Berdasarkan kajian muatan, saya menemukan bahwa karena para produser acara bertema Islam berupaya menjaring audiens Islam seluas-luasnya, mereka melakukannya tanpa mengusik protes dari mereka yang memiliki keyakinan yang berbeda. Oleh karena itu, kelompok-kelompok Islam yang terpisah di masyarakat, apakah itu ‘tradisionalis’, ‘modernis’, ‘konservatif’, ‘liberal’, menjadi cair di dalam tayangan-tayangan bertema Islam. Dalam satu episode Para Pencari Tuhan, misalnya, sebuah hadith bisa diinterpretasi dengan beberapa cara berbeda di dalam naskah, dan tidak menghasilkan satu narasi dominan. Karena industri televisi terus hidup dari rating dan pemasukan iklan, posisinya tidak ditentukan secara absolut oleh satu kelompok Islam sebagaimana halnya dalam, misalnya, alat dakwah radio Rodja yang digunakan kelompok Salafi.
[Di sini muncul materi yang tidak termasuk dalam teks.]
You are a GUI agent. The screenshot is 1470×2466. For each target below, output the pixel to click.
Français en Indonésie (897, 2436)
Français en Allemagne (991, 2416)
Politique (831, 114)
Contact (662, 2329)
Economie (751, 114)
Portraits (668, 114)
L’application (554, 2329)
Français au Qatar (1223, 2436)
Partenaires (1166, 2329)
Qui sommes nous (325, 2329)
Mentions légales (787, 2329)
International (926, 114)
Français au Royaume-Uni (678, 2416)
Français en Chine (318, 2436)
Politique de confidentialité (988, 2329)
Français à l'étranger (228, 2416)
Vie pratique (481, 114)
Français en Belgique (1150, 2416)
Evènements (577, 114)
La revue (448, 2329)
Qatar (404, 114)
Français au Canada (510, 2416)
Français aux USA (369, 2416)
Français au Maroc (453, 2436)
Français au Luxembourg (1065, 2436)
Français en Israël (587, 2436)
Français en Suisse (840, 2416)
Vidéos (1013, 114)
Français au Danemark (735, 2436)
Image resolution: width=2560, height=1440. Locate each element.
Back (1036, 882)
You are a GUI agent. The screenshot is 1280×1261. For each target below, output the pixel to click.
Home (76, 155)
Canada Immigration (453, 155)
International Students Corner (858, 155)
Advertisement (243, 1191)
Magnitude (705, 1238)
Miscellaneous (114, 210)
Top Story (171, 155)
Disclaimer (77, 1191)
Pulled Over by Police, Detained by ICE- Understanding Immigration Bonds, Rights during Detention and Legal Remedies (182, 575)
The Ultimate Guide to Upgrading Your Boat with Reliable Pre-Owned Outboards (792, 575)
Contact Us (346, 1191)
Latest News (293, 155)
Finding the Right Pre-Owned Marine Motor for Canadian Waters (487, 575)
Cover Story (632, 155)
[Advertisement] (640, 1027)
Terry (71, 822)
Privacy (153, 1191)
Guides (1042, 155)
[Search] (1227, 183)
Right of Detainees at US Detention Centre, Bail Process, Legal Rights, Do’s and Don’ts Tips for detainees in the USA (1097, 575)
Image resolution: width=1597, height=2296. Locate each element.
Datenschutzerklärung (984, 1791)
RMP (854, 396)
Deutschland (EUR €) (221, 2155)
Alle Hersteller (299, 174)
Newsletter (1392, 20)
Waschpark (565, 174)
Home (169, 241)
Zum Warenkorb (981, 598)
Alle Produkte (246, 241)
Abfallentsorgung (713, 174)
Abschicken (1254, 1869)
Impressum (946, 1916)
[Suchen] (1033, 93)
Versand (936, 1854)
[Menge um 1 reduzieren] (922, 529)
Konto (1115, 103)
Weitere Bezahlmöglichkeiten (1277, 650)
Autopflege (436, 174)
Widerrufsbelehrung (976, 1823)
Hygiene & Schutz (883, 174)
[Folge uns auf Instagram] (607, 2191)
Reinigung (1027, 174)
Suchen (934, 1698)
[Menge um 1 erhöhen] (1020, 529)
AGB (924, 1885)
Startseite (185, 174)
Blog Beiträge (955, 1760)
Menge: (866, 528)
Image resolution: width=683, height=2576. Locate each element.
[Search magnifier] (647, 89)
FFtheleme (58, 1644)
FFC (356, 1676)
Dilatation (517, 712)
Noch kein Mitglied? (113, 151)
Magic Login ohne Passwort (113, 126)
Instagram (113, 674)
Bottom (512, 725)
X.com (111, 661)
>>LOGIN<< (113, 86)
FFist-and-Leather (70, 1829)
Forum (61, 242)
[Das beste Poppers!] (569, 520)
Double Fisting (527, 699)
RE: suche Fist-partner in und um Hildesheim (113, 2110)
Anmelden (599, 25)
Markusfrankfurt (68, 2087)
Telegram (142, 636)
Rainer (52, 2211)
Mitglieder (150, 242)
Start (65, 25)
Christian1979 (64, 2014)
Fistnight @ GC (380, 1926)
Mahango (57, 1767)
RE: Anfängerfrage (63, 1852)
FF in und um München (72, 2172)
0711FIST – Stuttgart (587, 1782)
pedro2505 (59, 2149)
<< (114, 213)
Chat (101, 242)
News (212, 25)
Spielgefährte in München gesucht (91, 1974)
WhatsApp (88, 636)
Penggambaran-penggambaran ini terus berjalan sendiri, dan bukan cerminan dari realita perdebatan maupun perkembangan pemikiran Islam di antara masyarakat arus utama Indonesia. Tayangan-tayangan tersebut adalah konstruksi Islam yang lahir karena adanya simbiosis antara komersialisasi dan dakwah. Pertanyaannya, apakah mereka yang terlibat dalam prosesnya berani menggunakannya sebagai kesempatan untuk membuka dialog antar organisasi, demi memikirkan ulang Islam seperti apa yang ingin dikembangkan bersama di Indonesia. []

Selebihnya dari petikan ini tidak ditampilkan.